Naja der Text ist schon deutlich über dem GVU Niveau. Die GVU argumentiert doch nur mit ihren sinnlosen "Raubkopierern drohen bis zu 5 Jahre Knast" argumenten   
Die GVU ist so wieso der größte Deppenverein den es gibt. Letztens wollte sie doch tatsächlich die Nutzer von Werbeblockern als Schmarotzer hinstellen, welche sich seiten für Lau angucken, wogegen die anderen sich ja die Werbung darauf anschauen müssen. Alleine schon solche "Auswüchse" disqualifizieren diesen Verein auf ein unterirdisches Niveau.

Die Werbung kann auch wirklich lästig sein, mein AdBlock Plus von Firefox gibt 21 Blockierte Elemente auf der PcGames.de Seite an


----------



## RonTaboga (31. August 2009)

Rabowke schrieb:


> > Mehr Qualität als Quantität!
> 
> 
> Wenn man sich die Kommentare so durchliest fragt man sich doch wirklich langsam, ob Spiele, egal für welche Plattform, für einige Leute der Lebensinhalt sind.
> ...


Das Problem ist, dass man anhand von Spieletests kaum wirklich ein Spiel beurteilen kann. Das meiste war, ist und wird schon immer Geschmacksache bleiben. Und das einzige eigene Testverfahren eines PC Games, welches diesen Namen auch wirklich verdient kann nur dann wirklich effizienzt sein, wenn man das Spiel SELBER zockt. Dann und nur dann bleibt man nämlich wirklich vor bösen Überraschungen bewahrt. Alles andere sind subjektive Meinungen anderer Leute, mehr nicht.
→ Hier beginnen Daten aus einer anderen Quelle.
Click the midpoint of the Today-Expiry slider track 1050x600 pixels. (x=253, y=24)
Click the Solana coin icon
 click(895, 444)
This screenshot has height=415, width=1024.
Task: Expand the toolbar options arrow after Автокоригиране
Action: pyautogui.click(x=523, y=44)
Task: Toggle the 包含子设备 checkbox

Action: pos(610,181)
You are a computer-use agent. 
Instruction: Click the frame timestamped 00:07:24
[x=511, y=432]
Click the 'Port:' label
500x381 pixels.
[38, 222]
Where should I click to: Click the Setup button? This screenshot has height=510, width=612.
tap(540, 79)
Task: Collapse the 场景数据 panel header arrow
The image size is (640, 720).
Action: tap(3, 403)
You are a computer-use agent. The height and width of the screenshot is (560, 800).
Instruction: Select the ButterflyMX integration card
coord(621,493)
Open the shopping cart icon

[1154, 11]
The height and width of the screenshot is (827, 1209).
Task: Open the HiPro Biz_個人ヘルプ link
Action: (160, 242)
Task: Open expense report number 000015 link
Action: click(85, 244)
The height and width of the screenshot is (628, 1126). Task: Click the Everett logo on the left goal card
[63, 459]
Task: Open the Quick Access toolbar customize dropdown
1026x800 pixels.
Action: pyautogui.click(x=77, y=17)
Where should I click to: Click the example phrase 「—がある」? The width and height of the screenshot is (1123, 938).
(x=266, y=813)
Jemand der wirklich ein spiel saugt um es zu testen, und dieses dann wirklich löscht bzw. sich das Game dann kauft, hat mein volles Verständniß.

Und natürlich kann man potenzielle Gurken schon viel früher erkennen. Aber das sind wirklich grottenschlechte und üble Spiele welche wirklich bei den meisten einen Würgereiz verursachen.


----------



## Rabowke (31. August 2009)

Dragonmind am 31.08.2009 15:41 schrieb:
			
		

> > D.h. die Möglichkeit potentielle Gurken heute viel früher zu erkennen wie damals ist nur ein Mausklick entfernt.
> 
> 
> Seh ich eigentlich anders. Durch DRM und Co. wird eigentlich die Haupttestquelle entfernt. Das Ausleihen!
> ...


Wenn man sich nur auf eine Quelle beschränkt, geb ich dir Recht. Aber ich hab z.B. eine handvoll Seiten, die meistens nach meinem Geschmack Bewerten.

Selbst wenn das nicht ausreichen sollte, gibt es zig Foren wo sich Spieler wie du und ich austauschen, selbst hier im PCG Forum findet man selbst zu relativ unbekannten oder kleinen Spielen Meinungen, die meistens fundiert verfasst sind.

Das einzige Argument, was ich nachvollziehen könnte, ist der Teil mit dem "läuft das Spiel auf meinem PC?!".

Wobei ich anscheinend eh kein Maßstab bin, da ich noch nie (!), also wirklich nie, irgendwelche Probleme mit einem Kopierschutz oder ähnliches hätte.


----------



## Rabowke (31. August 2009)

RonTaboga am 31.08.2009 15:50 schrieb:
			
		

> Das Problem ist, dass man anhand von Spieletests kaum wirklich ein Spiel beurteilen kann. Das meiste war, ist und wird schon immer Geschmacksache bleiben. Und das einzige eigene Testverfahren eines PC Games, welches diesen Namen auch wirklich verdient kann nur dann wirklich effizienzt sein, wenn man das Spiel SELBER zockt.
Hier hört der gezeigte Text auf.